My father drove the van around for what had to be hours. We drove and drove, never arriving at any particular destination. Eventually, he parked in the lot at his job, Borden Dairies (he was a milk truck driver/delivery man, in addition to being a preacher and carpet cleaner at that time). I woke up the next morning just as my dad did, saw him kiss my mother and walk inside. I was a kid and we were homeless.

These are the experiences that are most prominent in my mind as I reflect on my childhood. Were there fun games I played? Sure. Were there good meals I ate? Absolutely. Yet my mind is most bombarded by images like the one above. I automatically revert to the Christmas mornings when my father was watching our reactions but unbeknownst to him, I was intently discerning the pain in his eyes because as a grown man he couldn’t provide Christmas miracles for his children. These are the images that will never leave. More importantly, those images carry pain and although they are not present realities, the scars linger.

Last night I was on the phone with a friend and somehow my childhood came up. Without thinking, I automatically offered the story about sleeping in our van. That is an indication that my childhood still haunts me. Those scars manifest when I attend corporate events and everyone knows what to do except me. They manifest when I’m on a date and the lady opposite of me has to explain how to eat the dish we’ve ordered. They manifest when a client begins to share their vacation experiences and I have little to contribute to the conversation. They manifested when I was afraid to ask questions in class at the major universities I attended for fear that I, one of the few black faces, would appear to validate every stereotype about blacks- especially the not “well to do” ones. This very blog posting is a manifestation. The pain lingers.

It is a private pain, a pain you don’t feel free to discuss. It’s hard enough just trying to blend into the crowd and not do anything to completely humiliate yourself out of your ignorance. Who wants to add to that the ostracism that would follow for appearing “soft” because as a grown man, you’re still trapped in hurts from your boyhood? Hurts not stemming from sexual or physical abuse but hurts that stem simply from what you didn’t have, experience or know and how those things periodically handicap you in your adulthood. As a man, it is expected that you will be hard, tough, aloof and unmoved by anything internal. Would it ever be safe to admit that you are damaged by the things you’ve overcome?

To be fair, not everyone handles poverty in the same way. Frankly, my three siblings never internalized things to the degree I did. My father was the first to make that observation and he’s earnestly pleaded with me many times over to somehow get over the past and my “fear of poverty.” Even so, it is safe to say that poverty does have far reaching consequences, beyond those that can be empirically verified. They can be quite damaging and indeed those who suffer often do so in silence. Knowing this, I feel it imperative to offer my voice on behalf of those who are suffering.

6 comments

JWH

Yes bro. This has always been something big for you. God allowed this in your life in order for you to make a change in the lives of the oppressed.

Duane Terrell

Just be sure you manage your voice. Just because you were raised poor doesn't men you're an expert on poverty and how to fix it. You didn't imply that here I'm just saying.

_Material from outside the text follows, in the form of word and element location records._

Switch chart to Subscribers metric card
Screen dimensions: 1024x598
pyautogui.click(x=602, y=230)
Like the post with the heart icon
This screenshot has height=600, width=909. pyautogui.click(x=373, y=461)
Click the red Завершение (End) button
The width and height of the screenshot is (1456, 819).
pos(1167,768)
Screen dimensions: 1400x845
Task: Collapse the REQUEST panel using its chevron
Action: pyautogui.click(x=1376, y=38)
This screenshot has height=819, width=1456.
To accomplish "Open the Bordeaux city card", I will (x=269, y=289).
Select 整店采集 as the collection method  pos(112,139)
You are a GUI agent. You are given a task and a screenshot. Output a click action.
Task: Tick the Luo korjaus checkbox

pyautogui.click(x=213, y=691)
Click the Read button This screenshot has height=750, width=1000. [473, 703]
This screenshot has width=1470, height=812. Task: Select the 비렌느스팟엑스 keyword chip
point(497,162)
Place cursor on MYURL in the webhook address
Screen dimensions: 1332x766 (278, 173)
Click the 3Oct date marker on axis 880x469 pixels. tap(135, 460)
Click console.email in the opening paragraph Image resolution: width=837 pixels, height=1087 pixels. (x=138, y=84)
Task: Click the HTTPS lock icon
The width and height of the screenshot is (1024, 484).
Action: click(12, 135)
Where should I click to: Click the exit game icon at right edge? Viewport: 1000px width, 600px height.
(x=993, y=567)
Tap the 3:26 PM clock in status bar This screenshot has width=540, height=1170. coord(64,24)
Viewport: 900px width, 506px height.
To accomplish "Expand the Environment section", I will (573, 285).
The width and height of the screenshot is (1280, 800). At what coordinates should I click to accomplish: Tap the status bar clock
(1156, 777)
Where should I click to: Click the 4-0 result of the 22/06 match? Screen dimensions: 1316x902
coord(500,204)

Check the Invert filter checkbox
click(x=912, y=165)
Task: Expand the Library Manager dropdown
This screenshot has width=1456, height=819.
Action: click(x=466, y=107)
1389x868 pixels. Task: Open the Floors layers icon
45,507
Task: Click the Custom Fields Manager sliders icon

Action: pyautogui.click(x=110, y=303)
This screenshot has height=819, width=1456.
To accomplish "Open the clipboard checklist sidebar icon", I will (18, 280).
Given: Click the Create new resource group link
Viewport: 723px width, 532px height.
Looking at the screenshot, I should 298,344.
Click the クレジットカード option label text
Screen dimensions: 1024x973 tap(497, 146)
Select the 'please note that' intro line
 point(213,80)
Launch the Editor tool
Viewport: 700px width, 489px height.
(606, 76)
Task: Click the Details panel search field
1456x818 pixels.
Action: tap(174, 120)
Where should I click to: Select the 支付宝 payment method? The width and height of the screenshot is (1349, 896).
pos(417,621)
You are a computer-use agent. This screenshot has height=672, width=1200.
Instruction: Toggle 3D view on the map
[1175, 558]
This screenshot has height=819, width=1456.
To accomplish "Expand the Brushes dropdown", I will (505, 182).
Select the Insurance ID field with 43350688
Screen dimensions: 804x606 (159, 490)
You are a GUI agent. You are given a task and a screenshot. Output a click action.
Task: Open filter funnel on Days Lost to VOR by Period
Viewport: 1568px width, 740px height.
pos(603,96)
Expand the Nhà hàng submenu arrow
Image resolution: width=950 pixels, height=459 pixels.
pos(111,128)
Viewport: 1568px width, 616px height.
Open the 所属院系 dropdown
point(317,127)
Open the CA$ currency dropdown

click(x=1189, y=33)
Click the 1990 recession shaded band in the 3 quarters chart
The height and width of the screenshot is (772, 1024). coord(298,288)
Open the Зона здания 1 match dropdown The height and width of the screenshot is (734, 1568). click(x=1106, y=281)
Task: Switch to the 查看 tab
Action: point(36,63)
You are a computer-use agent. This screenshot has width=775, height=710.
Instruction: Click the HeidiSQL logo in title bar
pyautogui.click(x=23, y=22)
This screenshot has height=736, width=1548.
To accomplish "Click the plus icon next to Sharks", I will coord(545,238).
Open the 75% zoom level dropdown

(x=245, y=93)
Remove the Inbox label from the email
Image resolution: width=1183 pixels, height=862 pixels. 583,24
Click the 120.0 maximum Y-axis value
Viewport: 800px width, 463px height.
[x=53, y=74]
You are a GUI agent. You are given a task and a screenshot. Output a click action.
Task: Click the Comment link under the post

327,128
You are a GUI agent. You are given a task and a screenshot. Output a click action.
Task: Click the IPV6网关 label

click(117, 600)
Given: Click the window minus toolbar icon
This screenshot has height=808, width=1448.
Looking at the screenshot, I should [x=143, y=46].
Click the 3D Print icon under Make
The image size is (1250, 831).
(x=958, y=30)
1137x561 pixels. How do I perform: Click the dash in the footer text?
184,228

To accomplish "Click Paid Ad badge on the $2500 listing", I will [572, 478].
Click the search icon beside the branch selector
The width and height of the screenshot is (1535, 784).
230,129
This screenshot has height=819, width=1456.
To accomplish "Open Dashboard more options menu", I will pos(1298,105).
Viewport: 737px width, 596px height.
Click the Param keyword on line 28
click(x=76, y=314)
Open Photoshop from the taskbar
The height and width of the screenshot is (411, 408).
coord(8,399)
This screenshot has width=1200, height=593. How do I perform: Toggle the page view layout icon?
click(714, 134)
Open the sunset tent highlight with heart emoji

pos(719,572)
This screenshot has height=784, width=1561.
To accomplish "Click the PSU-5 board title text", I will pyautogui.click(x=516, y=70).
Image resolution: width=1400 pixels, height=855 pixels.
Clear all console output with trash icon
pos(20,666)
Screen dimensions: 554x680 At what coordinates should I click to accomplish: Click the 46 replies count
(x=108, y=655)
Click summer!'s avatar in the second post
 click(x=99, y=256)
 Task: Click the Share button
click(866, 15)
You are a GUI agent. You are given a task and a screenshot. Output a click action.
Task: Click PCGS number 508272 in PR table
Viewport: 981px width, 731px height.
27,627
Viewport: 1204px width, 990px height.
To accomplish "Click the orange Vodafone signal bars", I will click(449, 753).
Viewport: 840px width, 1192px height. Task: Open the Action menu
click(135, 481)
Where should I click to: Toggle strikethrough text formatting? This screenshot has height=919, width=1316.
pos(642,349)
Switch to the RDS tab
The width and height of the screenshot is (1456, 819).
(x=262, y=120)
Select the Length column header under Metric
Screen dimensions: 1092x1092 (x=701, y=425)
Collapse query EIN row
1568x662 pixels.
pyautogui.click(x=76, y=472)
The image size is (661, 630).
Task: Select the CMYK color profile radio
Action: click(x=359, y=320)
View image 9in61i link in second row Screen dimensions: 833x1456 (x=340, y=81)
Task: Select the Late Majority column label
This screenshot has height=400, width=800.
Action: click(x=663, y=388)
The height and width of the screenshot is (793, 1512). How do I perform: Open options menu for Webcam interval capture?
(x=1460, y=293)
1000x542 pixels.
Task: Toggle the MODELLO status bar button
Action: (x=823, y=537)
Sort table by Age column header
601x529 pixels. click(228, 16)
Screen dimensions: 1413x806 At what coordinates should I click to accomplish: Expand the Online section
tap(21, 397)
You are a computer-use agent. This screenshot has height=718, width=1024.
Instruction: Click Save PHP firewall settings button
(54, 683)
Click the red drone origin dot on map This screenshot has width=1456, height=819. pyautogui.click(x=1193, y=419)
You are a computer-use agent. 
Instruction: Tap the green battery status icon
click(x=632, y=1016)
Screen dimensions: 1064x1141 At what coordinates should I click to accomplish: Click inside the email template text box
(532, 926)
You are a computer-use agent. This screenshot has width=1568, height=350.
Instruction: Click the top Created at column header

You take care man, I'm sure your father has said many things a lot better than I could say it so I'll say no more about it.

D.M Hopewell

point well taken. I know many people who've been married who wouldn't know the first thing to tell a person about marriage so…

D.M Hopewell

thx bro! I appreciate the read. But sir…"purify my heart!"

Chezare Warren

I think part of healing is a decision to be healed. That doesn't mean that the physical/human impact is going to be any easier to manage, but it does mean that you are placing a demand on yourself, your mind, your will, and your emotions to move forward. Scars are scars. They may still itch sometime. They may be unattractive when they are seen by others whereby making us self-conscious, but we do have a choice in whether or not we acknowledge them and give them life or a place of prominence in our lives. Further, what brings healing is your willingness to acknowledge that they are there, to no longer fear their presence, but to wear them as a testimony of how much you've overcome. For that, you have MUCH to be proud of. This is the place where our faith can empower us and we are free to receive the peace that it offers. Good post man!